Marino Iglesias Pidal
Redacción
miércoles, 29 de abril de 2009, 14:27 h (CET)
Hay vocablos que me tienen un tanto en discordia. Un ejemplo es “Evolución”, del que el diccionario da “cambio” como sinónimo.

Me alivia un tanto el pensar que, como todo, lo de “sinónimo” también es relativo. Entre palabra y palabra, por muy sinónimas que sean, siempre habrá un matiz que las diferencie.

Pero bueno, a lo que iba. Debe ser porque, quizá, es muy probable, “evolución” me llegó en el mismo lote que Darwin y sus cosas, y me la hicieron ver como definición para una versión mejorada del estadío anterior de adaptación al medio. Por simple lógica, a una versión empeorada le estaría negada la subsistencia, considerando que el medio, antes de la aparición del sapiens sapiens, era la “simple” naturaleza.

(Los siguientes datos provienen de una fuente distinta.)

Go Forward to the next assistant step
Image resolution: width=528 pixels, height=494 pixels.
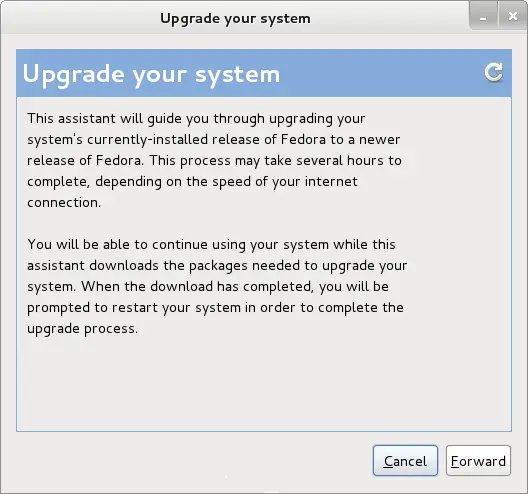coord(478,461)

Una naturaleza, estúpidamente calificada de inteligente, que no pasa de ser un ente absolutamente indiferente. Se limitaba, y se limita, a estar ahí, con toda su complejidad, para que todo lo que en ella esté se arregle como pueda para estar. Así pues, hasta que le cayó esta peste encima – el hombre, quiero decir -, la consigna era: adáptate o jódete. La peste llegó para responderle: te voy a joder a ti para adaptarte a mí.

Y es tan jodedora la descontrolada peste, que hasta se jode a sí misma, ¿cómo? rompiendo el orden natural en su propia sociedad. Un orden natural que ponía a cada quien en su lugar.

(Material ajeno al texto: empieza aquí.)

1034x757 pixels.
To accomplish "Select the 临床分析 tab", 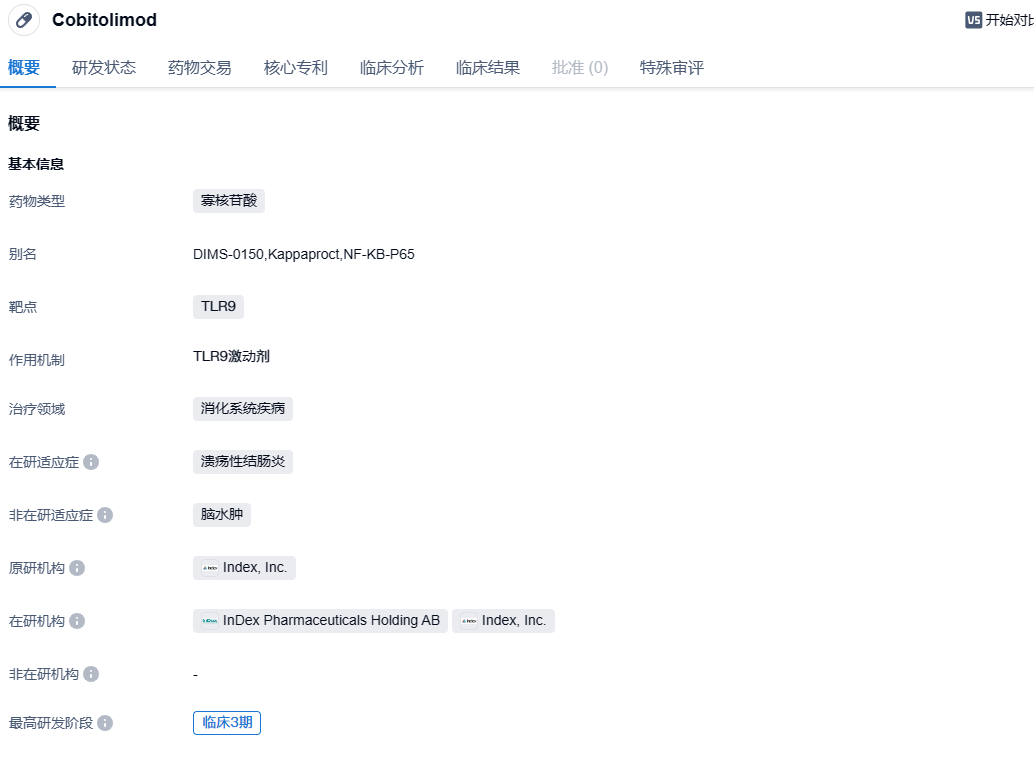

En un principio, cuando el hombre aún no se había echado a perder, porque el ordenamiento era imprescindible para la subsistencia, tenía la batuta el más adecuado para dirigir la orquesta, la circunstancia era imperativa: o gobernaba el indicado o hasta aquí hemos llegado.

El “aquí” se fue alejando y con él las virtudes que lo alejaban. Asentada sin competencia en la cúspide de la creación, sin bichosaurios ni otros bichos con los que competir para sobrevivir, la unión de la especie como estrategia para el bien común, fue dando paso a las individualidades para, sin importar los medios, alcanzar el nuevo fin señalado por la ambición: a costa de los más pendejos vivir un vidón.

Puestas así las cosas, la inteligencia con decencia no tiene mucha opción contra la astucia con marramucia.

De ahí que no siendo los dirigentes los que son, uno de ellos piense que el otro “puede que no sea muy inteligente”, y, considerando la duda que encierra el “puede”, cuando la simple imagen evidencia las cortas luces y el largo morro del referenciado, forzosamente hemos de darnos cuenta de que el uno no va mucho más allá que el otro; vaya dúo… Si les pegamos el vecino de la derecha, ¡un trío como para, sin saber nadar, tirarse al río!